The Trump administration has defended its work as arresting criminals it calls dangerous and has characterized opposed residents as agitators getting in the way of the work of law enforcement.
The White House did not respond to a request for comment on the strike from The Washington Post.
On X this week, Homeland Security Secretary Kristi L. Noem claimed without providing evidence that the agency had arrested more than 10,000 undocumented immigrants in Minneapolis. The Post was unable to verify Noem’s number.
“Over the weekend in Minneapolis, the heroes of @ICEgov arrested more murderers, rapists, gang members, and perpetrators of fraud. A huge victory for public safety,” Noem posted Tuesday.
Bates Imari said that the way federal agents have operated has been dangerous and harmful to residents. She said the goal of Friday’s action is for Minnesotans to come together in opposition to the administration’s “swarm” of armed, masked agents in the state.
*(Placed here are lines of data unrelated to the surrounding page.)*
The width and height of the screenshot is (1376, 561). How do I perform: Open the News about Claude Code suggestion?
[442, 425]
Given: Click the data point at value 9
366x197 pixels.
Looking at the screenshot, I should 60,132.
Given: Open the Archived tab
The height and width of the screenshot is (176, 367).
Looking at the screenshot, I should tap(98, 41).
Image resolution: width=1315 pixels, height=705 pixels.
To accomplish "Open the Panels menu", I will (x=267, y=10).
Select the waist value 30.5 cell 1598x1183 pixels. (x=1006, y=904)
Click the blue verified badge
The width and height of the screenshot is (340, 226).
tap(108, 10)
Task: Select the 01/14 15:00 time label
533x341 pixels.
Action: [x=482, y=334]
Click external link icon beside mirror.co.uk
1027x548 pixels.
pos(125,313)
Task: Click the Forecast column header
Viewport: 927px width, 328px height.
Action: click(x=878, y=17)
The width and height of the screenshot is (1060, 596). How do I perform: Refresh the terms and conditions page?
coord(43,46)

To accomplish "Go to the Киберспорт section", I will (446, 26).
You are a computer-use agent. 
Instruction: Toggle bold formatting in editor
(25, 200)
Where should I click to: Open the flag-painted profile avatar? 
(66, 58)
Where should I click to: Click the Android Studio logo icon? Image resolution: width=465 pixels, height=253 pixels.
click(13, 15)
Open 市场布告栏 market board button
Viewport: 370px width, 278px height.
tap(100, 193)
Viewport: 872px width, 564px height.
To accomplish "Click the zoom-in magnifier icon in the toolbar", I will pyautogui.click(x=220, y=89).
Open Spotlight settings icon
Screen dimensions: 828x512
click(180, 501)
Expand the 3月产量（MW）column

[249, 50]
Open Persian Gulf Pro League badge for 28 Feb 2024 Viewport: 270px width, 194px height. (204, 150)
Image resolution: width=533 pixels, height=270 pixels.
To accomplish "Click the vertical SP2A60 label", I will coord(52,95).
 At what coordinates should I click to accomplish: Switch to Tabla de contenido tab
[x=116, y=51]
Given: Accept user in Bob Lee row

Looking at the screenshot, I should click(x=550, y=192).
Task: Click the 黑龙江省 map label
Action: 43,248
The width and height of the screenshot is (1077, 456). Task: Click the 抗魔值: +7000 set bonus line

“We cannot allow this to continue,” she said. “If you ever wondered for yourself, when is the time that we do something different, when is the time that we stand up … the time is now.”
Prayer vigils were planned across the state for Friday morning. Some coffee shops planned to open without doing business to provide spaces for march attendees and ICE observers to warm up, offering free coffee and sign-making materials. One brewery planned to provide free hot dogs all day.
Other businesses said on social media that they would stay open out of consideration for employees’ wages but would donate a portion of their revenue to community nonprofits.
The high in Minneapolis on Friday was forecast to be minus-10 degrees. The National Weather Service issued an extreme cold warning for Thursday evening until noon Friday, saying wind chills as low as minus-45 degrees were expected.
This article will be updated.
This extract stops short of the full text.